Borchert began his career as a baseball trainer 30 years ago. His first season in the minors was marked by one of the most historic World Series ever played.
“It’s hard to believe this is the 30th year coming up of the Bay Bridge Series. That means my first year was doing that 30 years ago,” he said. “I was always minor leagues, but we were at the World Series when the earthquake happened, me and my grandfather were there. We were in the stadium.
“We didn’t know what was going on. … We were in the second deck behind the TV and all those guys. So, their stuff all blipped, you saw a blip and that was it. We knew the stadium was shaking but we didn’t know the extent of the damage that happened outside.
“So, the left-field bleachers, they sit there and five, 10 minutes later they get rowdy and start chanting ‘let’s play ball’ but they didn’t have any idea what was happening outside. And not soon after that, word of mouth, nobody in the stadium panicked, but then the police cars started coming in on the infield and the players and their families start gathering on the field,” he said.
Prior to that, Borchert was just a kid from a small Montana town.
“When I was in junior high and high school, I was the clubhouse guy for our local minor league team, the Giants,” he said. “I would help out the trainer and I just got interested at that point. I would help him out with some simple tasks and go on from there.”
Borchert attended Western Montana College and got a degree in sports medicine. He was hired by the San Francisco Giants organization and then spent six years in the Oakland A’s farm system. He left baseball for a while but returned to it when his wife’s job brought them to the Houston area.
“When I got the job with Memorial Hermann, they knew my background and they asked me to come down and help Max out,” he said. “I had no idea about independent baseball. This was the first time I had ever seen it. I kind of joked, we all do, because you used to hear horror stories about how bad independent baseball was back in the day, right. But this is like a whole different thing. I had no idea.”
In addition to working home games with the Skeeters, Borchert also works for the Katy ISD as a trainer at Tompkins High School, where his two sons attend. Ray, 17, is a senior and plays basketball. Jeff is 15 and is on the golf team.
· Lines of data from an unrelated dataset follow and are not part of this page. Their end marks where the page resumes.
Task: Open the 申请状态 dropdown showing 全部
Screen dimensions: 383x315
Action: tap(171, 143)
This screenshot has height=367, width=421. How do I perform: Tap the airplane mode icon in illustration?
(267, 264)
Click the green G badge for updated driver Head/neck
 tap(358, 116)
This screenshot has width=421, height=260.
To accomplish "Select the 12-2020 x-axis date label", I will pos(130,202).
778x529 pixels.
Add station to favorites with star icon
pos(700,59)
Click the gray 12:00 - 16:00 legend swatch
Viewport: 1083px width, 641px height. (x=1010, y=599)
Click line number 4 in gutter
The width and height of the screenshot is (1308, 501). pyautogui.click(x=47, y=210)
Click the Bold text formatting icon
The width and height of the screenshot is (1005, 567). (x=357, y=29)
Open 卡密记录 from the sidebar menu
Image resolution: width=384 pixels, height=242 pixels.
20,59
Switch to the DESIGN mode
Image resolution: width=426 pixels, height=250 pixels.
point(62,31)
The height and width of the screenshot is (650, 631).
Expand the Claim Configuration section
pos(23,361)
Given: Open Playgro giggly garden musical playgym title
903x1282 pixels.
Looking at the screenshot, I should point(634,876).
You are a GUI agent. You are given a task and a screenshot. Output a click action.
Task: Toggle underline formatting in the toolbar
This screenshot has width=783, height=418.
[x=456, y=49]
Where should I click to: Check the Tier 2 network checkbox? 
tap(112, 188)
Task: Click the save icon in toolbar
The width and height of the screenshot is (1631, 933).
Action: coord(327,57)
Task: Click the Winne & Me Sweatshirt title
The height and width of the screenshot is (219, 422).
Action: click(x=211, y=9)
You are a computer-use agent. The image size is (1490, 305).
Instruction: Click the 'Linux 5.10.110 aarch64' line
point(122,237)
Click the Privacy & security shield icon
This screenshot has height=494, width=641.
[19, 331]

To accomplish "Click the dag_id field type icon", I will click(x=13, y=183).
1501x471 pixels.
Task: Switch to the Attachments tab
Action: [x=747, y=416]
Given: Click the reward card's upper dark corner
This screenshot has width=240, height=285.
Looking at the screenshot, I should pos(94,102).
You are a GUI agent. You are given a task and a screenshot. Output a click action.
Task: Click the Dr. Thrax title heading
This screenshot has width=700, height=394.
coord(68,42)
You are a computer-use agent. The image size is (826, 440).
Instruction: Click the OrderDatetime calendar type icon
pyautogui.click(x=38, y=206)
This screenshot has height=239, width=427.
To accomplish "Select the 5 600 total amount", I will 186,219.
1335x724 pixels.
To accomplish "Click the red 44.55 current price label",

On a typical day, Borchert and Mahaffey arrive at the stadium five hours before game time.
“We’ll have a couple hours of treatment. We’ll do a variety of treatments, anywhere from stretching to ultrasound to dry needling to Graston Techniques and taping, bandaging, making some protective gears, any other conditions that might come up,” Borchert said. “We’ll be working with them in different situations, whatever that may be.”
After warm-ups and batting practice, the starters return for whatever they may need – more taping, bandaging, or treatments.
“Then we’ll do game coverage and then after the game, we’ll come back and if there’s any new injuries we’ll look at them, evaluate them and pretty much do treatments, clean up and go home,” he said.